À qui parlent-elles alors ? « Jamais avec l’entourage ! Le récit de la violence a un impact sur la personne mais aussi sur ceux qui l’écoutent. De même, comment nous, cliniciens, pouvons-nous vivre avec ce qu’on entend tous les jours sur ce que l’homme fait à l’homme ? , interroge Sibel Agrali. Ce n’est pas un hasard si cette association s’appelle Primo-Levi. Son existence signifie un engagement politique. Après la Shoah, on avait dit : plus jamais ça. Et pourtant… »
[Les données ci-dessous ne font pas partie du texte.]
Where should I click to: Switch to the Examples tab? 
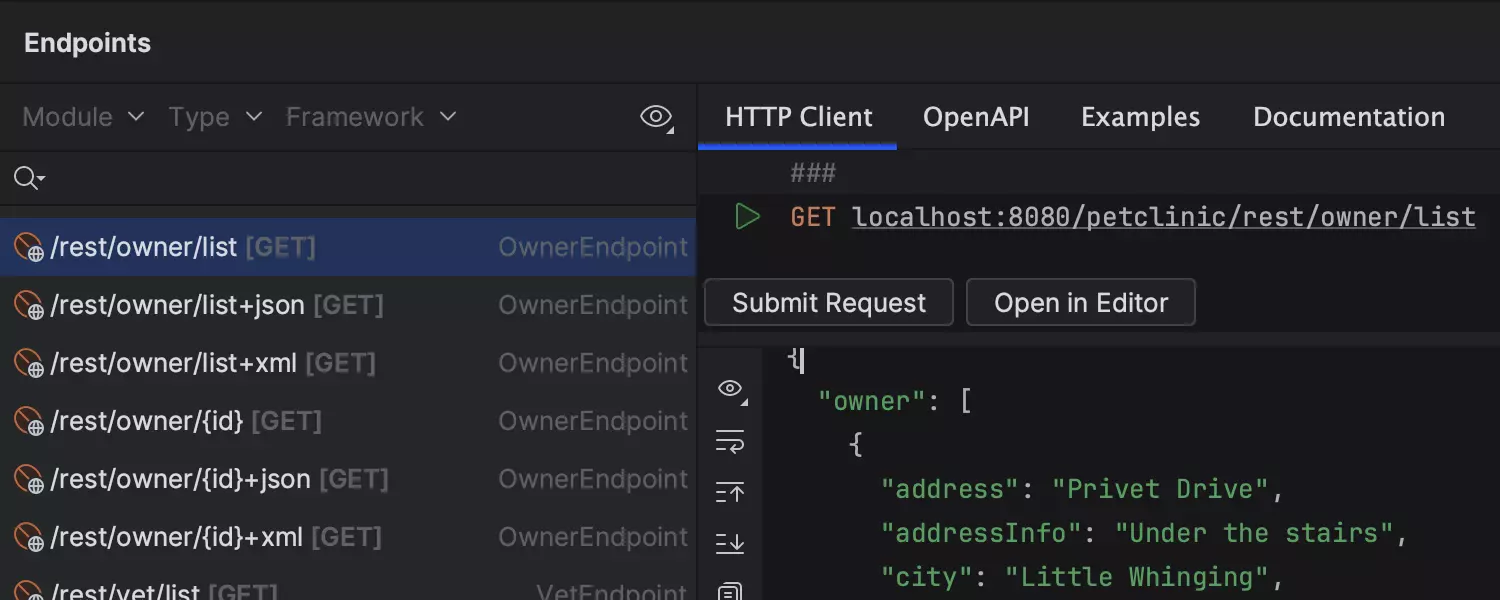click(1140, 117)
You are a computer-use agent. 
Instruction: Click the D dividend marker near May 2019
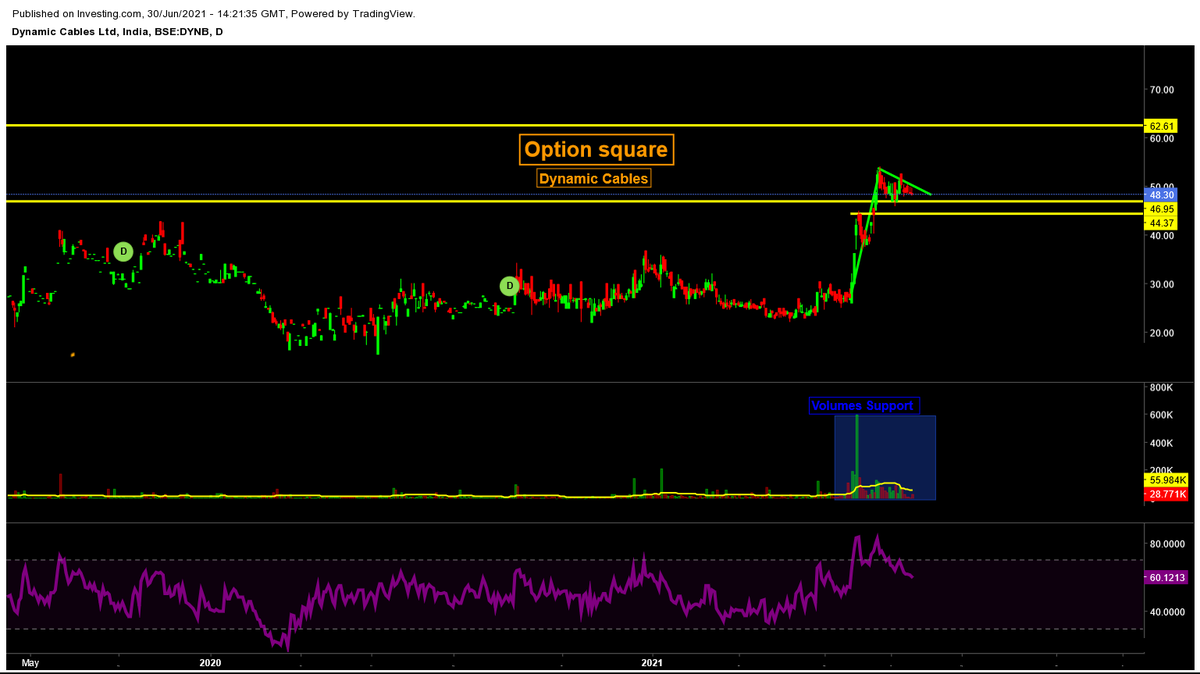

Bosnie, Algérie, Rwanda… Ces noms sont comme des gouffres. Les prononcer suffit, pas besoin de s’étendre. « Il faut exactement savoir pourquoi nous sommes là. Pratiquer la clinique des réfugiés n’est pas un choix anodin » , renchérit Beatrice Patsalides Hofmann. Toute l’équipe (deux personnes à l’accueil, trois médecins généralistes, six ­psychologues-psychanalystes, deux assistantes sociales, une kiné) est à temps partiel, sauf la juriste, qui travaille à temps plein. « Il faut pouvoir se confronter ailleurs à une clinique “normale” » , commente Sibel Agrali. Une fois par mois, l’équipe est supervisée par un psychologue extérieur. Tous les deux ans, elle organise un colloque. Cette année, il s’est tenu les 17 et 18 juin à Paris sur le thème : « Langage et violence ». Parce que le langage est à la fois vecteur de soins et de violence.

Les réfugiés sont souvent traumatisés au point de ne pouvoir parler. « La torture vise la destruction du sujet, donc de la parole. Elle essaie de “silencier” les gens , explique Beatrice Patsalides Hofmann. Elle entend obtenir des aveux mais commande de ne pas parler de ce qui s’est passé sous la torture. Résultat : les gens ne parlent plus. » Le soin consiste à savoir quoi faire avec ce silence. Comment le respecter et redonner à la personne le choix de se taire ou de parler, liberté qu’elle a perdue. Surtout, il ne faut pas forcer la parole, ce serait une démarche reproduisant la torture.
D’où l’absurdité de la procédure de demande d’asile en France, qui exige des personnes qu’elles se livrent, dans les vingt et un jours qui suivent leur arrivée, et en français, à un récit détaillé et rationnel de ce qu’elles ont subi !

« La procédure est ­biaisée dès le départ , commente Aurélia Malhou, juriste à l’association. Ceux qui ont la capacité de parler ont plus de chances de convaincre. Surtout dans un contexte politique où règne la suspicion. »
Beatrice Patsalides Hofmann renchérit : « Le discours sur l’immigration véhicule une violence incroyable, fondée sur une métaphore anale : la société doit “expulser” des personnes assimilées à des déchets. » De quoi réactiver bien des blessures…

En seize ans, l’Association Primo-Levi s’est agrandie, elle a besoin de plus de place. Pas tant de grandes pièces que d’espaces où murmurer. Où retrouver les mots dans la confidentialité, sans pression, légèrement à l’écart des fracas du monde.